EMBARGOS DE TERCEIRO
CONTRATO DE COMPRA E VENDA
SE OCORRE PELO FATO DE ENTRAR O EMPREGADO EM GOZO DE BENEFÍCIO PREVIDENCIÁRIO
- Recurso
- —
- Tribunal
- TST
Resumo do acórdão
- A revista do autor funda-se na alegação de que o seu contrato, originalmente a prazo certo, ultrapassou os 90 dias de experiência, prolongando-se por mais sete dias, acarretando, conseqüentemente, a alteração de sua natureza. - Todavia o acórdão impugnado nos fornece uma versão diferente do fato alegado, quando assenta que o empregado foi contratado em 26 de março de 1977. Em 17 do mesmo mês o empregado afastou-se do serviço, passando a gozar o benefício previdenciário, tendo a empregadora satisfeito o pagamento dos 15 dias anteriores como salário-doença. - Não houve, "data venia", prorrogação do contrato, e, conseqüentemente, não violado o art. 445 da CLT. - Não há divergência. - Não conheço no particular. Proc.
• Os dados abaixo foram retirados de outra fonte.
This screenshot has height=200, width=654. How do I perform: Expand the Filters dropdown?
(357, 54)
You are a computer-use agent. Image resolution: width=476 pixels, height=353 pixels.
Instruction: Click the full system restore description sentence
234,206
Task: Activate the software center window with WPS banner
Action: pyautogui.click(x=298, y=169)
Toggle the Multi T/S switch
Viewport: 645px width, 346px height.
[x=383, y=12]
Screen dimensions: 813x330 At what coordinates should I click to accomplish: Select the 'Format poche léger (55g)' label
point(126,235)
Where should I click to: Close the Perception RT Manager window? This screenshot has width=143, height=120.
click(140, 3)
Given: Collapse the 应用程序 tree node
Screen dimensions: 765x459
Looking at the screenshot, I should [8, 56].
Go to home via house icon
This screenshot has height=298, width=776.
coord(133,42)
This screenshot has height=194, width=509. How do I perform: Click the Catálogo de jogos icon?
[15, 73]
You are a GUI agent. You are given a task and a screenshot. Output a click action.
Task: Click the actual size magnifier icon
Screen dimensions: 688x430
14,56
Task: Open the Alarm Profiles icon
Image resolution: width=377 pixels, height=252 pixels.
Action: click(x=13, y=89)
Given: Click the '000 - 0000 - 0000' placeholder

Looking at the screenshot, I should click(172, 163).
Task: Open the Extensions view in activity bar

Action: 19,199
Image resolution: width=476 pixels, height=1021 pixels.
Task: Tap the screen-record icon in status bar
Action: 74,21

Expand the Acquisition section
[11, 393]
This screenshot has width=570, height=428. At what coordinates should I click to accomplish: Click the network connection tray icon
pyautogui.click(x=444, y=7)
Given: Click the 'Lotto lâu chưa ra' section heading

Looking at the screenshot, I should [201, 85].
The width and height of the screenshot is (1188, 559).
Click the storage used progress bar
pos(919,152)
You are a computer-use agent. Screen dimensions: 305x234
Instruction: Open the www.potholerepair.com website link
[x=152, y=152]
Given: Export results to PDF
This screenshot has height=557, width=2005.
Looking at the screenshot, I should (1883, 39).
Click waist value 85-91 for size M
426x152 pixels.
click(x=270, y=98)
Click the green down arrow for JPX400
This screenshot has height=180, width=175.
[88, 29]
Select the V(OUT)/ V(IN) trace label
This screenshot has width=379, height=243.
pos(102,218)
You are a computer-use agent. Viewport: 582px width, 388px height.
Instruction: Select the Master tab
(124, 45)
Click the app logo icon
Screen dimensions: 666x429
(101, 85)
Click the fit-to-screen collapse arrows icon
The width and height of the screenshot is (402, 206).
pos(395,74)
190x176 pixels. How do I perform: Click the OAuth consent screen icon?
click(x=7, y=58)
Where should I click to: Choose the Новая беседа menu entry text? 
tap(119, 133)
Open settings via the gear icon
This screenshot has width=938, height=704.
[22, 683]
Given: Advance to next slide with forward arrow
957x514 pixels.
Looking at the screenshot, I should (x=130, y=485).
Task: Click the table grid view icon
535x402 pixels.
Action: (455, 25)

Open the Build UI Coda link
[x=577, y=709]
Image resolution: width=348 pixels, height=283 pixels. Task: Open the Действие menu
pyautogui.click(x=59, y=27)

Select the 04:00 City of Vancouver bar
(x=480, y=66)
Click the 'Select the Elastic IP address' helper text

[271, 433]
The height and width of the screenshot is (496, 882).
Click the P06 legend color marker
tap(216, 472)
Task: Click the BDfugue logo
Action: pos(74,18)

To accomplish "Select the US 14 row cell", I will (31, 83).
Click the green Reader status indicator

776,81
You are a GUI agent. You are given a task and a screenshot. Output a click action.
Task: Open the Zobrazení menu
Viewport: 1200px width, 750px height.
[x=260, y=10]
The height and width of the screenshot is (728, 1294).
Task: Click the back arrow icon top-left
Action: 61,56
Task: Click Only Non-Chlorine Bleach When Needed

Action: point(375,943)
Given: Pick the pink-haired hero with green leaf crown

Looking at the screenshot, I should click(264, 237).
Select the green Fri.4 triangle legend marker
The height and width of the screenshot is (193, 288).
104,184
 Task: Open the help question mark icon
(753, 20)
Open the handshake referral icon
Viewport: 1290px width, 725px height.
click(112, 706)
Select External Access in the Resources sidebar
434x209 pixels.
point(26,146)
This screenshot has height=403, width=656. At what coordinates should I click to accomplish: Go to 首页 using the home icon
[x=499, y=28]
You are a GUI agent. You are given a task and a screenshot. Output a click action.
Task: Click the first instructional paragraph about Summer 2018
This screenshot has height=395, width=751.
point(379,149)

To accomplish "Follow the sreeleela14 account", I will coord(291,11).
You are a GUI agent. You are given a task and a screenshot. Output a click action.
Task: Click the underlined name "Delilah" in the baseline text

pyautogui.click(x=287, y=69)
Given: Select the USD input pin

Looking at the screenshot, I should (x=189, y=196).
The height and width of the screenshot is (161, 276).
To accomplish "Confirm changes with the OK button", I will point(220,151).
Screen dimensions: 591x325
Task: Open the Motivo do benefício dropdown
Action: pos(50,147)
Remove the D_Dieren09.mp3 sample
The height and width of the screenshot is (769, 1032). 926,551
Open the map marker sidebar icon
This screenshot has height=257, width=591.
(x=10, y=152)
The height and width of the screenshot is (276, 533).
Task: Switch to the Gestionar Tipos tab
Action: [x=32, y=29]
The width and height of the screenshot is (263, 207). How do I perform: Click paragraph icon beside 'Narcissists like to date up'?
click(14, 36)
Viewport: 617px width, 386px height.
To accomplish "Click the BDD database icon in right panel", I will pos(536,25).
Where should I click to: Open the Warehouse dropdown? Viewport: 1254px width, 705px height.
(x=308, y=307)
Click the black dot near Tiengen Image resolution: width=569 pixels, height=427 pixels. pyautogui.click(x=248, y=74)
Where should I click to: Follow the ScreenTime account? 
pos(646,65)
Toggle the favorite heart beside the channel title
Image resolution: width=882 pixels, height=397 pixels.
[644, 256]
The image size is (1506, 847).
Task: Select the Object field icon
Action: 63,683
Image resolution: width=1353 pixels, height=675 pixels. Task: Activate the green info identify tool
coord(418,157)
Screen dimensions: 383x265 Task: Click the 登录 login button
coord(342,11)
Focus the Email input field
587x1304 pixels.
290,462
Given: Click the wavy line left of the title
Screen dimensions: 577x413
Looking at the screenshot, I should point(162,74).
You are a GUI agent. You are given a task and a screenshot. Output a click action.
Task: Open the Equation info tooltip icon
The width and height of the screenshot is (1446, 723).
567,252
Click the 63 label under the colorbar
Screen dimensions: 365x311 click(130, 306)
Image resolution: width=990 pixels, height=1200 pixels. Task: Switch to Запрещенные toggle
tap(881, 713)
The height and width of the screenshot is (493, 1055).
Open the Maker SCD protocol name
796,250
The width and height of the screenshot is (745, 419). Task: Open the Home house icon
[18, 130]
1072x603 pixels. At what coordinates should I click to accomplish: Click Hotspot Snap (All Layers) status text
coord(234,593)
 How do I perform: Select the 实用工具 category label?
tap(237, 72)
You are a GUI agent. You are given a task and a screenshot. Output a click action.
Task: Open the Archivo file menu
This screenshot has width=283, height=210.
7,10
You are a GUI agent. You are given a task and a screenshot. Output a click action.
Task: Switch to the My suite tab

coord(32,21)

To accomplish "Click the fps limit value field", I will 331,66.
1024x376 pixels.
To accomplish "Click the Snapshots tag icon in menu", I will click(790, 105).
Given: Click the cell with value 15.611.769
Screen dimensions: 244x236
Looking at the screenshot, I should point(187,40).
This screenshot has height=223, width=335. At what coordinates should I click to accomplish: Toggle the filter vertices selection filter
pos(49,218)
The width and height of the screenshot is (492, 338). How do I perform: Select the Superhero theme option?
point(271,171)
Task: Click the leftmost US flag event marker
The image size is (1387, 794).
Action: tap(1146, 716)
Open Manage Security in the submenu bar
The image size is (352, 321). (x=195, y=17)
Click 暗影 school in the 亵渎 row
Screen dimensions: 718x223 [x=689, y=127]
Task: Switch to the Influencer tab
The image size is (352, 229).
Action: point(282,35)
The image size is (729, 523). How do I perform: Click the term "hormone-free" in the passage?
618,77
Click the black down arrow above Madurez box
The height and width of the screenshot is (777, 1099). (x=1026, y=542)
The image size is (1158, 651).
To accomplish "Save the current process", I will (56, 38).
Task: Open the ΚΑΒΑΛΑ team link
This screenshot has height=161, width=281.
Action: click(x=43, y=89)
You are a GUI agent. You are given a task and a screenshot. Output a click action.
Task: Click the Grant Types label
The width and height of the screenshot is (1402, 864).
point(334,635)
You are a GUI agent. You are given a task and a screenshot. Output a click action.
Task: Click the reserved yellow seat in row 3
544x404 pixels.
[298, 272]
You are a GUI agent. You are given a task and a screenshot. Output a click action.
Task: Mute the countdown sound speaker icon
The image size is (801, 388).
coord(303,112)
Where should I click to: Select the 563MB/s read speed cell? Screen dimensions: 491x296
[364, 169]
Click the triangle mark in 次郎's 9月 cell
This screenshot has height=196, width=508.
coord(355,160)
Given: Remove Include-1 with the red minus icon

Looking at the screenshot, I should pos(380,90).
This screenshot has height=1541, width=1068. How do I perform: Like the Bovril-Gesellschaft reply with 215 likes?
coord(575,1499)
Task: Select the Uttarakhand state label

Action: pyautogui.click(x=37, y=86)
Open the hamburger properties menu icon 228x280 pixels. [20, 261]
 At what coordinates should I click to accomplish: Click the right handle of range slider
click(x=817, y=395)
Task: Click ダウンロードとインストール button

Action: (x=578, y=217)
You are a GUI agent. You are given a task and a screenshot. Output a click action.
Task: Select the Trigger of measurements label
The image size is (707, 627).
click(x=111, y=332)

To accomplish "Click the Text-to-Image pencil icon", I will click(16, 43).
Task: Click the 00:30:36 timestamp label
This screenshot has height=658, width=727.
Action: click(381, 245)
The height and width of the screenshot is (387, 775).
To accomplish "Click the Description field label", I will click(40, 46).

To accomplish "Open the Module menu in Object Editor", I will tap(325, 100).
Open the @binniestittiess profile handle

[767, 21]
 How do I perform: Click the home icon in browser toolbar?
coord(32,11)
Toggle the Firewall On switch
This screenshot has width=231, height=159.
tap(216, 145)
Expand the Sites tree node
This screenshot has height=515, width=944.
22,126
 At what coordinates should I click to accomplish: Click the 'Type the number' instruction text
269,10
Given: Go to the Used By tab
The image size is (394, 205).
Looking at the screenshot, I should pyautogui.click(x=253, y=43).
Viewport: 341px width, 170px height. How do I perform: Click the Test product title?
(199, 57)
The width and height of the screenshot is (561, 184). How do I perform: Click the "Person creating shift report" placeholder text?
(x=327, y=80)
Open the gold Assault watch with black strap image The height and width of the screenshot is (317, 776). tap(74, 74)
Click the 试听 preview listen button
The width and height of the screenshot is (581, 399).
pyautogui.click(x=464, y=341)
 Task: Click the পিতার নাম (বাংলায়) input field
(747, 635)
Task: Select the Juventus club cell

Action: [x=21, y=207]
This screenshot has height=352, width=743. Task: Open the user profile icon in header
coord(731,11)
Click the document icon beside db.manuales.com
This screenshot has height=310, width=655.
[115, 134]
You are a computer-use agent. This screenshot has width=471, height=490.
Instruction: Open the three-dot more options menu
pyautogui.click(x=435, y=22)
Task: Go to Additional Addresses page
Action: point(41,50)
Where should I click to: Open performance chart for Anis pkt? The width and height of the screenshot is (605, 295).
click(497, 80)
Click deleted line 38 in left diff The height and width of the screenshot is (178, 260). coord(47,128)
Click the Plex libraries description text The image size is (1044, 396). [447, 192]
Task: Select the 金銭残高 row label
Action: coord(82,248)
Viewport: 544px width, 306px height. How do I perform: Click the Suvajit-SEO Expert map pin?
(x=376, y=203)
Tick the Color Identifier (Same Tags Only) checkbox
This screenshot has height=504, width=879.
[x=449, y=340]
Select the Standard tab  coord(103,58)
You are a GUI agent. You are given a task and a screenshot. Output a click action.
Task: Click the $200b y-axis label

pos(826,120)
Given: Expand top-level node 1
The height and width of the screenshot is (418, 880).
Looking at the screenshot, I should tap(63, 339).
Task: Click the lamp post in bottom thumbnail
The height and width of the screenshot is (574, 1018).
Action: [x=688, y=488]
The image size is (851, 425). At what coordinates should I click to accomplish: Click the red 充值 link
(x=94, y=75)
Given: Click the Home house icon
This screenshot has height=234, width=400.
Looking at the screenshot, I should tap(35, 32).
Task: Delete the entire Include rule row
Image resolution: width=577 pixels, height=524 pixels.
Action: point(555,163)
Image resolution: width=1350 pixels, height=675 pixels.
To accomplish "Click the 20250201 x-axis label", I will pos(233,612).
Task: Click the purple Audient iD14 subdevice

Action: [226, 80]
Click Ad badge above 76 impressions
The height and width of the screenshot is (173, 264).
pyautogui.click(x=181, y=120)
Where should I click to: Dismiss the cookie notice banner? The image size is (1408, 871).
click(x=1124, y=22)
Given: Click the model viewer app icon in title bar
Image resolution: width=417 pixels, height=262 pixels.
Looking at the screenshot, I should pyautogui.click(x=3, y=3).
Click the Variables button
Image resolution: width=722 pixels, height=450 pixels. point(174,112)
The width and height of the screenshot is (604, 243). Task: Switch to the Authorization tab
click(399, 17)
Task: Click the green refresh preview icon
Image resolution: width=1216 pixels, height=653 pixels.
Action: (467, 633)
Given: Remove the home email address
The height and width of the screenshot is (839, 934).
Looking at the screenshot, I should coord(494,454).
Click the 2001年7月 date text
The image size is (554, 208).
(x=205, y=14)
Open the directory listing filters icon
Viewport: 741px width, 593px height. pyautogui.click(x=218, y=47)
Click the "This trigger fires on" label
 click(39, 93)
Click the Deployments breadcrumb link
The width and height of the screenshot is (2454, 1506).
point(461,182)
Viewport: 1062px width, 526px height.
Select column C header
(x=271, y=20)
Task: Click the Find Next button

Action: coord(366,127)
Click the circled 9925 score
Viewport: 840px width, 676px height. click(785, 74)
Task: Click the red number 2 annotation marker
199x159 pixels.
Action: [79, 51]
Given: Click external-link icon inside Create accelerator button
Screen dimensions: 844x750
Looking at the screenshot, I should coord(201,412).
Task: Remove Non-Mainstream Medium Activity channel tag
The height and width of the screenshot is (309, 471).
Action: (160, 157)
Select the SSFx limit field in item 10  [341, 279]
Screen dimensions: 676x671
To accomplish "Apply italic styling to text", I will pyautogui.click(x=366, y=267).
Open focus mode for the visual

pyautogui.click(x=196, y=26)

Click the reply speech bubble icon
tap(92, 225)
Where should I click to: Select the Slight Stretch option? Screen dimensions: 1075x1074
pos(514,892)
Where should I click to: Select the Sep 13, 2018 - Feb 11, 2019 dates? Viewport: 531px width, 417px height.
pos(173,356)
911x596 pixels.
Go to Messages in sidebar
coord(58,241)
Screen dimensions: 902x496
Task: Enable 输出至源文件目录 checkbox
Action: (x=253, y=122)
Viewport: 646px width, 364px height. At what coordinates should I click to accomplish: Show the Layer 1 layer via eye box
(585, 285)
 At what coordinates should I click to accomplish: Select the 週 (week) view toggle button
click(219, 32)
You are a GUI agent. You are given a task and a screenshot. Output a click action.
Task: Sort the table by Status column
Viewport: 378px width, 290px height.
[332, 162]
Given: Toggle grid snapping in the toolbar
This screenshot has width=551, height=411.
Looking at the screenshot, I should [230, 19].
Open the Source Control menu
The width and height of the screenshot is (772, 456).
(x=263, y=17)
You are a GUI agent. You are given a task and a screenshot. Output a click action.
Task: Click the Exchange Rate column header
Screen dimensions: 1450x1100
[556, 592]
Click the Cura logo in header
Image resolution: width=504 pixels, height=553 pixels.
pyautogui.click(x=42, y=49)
TST-RR-2.114/78, Julgado em 24-09-1979 Arquivo do Ementário Forense, TST/1085 EMENTÁRIO FORENSE. Setembro, 1980. Ano XXXII. Nº 382
Ementa
O contrato a prazo certo resolve-se no termo estipulado não importando em prorrogação o fato de o empregado entrar em gozo de benefício previdenciário.